Kubernetes is a popular system for deploying distributed applications on clusters, particularly in the cloud. You can use Kubernetes to launch Dask workers in the following two ways:

  1. Helm: You can launch a Dask scheduler, several workers, and an optional Jupyter Notebook server on a Kubernetes easily using Helm

    helm repo add dask https://helm.dask.org/    # add the Dask Helm chart repository
    helm repo update                             # get latest Helm charts
    helm install dask/dask                     # deploy standard Dask chart
    

    This is a good choice if you want to do the following:

    1. Run a managed Dask cluster for a long period of time

    2. Also deploy a Jupyter server from which to run code

    3. Share the same Dask cluster between many automated services

    4. Try out Dask for the first time on a cloud-based system like Amazon, Google, or Microsoft Azure (see also our Cloud documentation)

    Note

    For more information, see Dask and Helm documentation.

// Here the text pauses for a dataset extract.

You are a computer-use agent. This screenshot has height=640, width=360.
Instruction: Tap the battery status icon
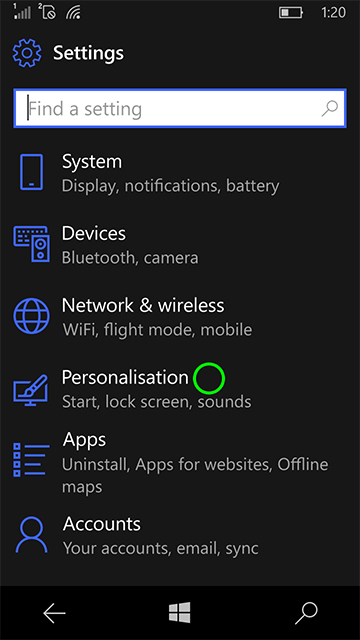[x=291, y=13]
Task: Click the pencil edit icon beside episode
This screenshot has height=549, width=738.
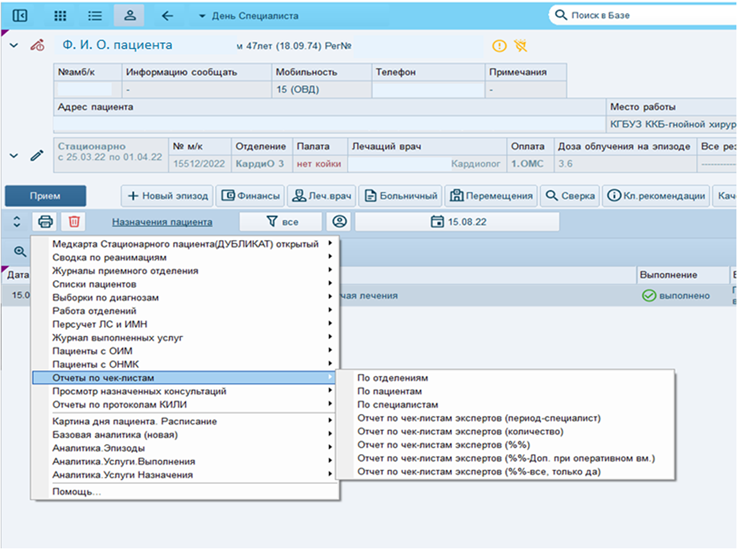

  2. Native: You can quickly deploy Dask workers on Kubernetes from within a Python script or interactive session using Dask-Kubernetes

    from dask_kubernetes import KubeCluster
    cluster = KubeCluster.from_yaml('worker-template.yaml')
    cluster.scale(20)  # add 20 workers
    cluster.adapt()    # or create and destroy workers dynamically based on workload
    
    from dask.distributed import Client
    client = Client(cluster)
    

    This is a good choice if you want to do the following:

    1. Dynamically create a personal and ephemeral deployment for interactive use

    2. Allow many individuals the ability to launch their own custom dask deployments, rather than depend on a centralized system

    3. Quickly adapt Dask cluster size to the current workload

    Note

    For more information, see Dask-Kubernetes documentation.

You may also want to see the documentation on using Dask with Docker containers to help you manage your software environments on Kubernetes.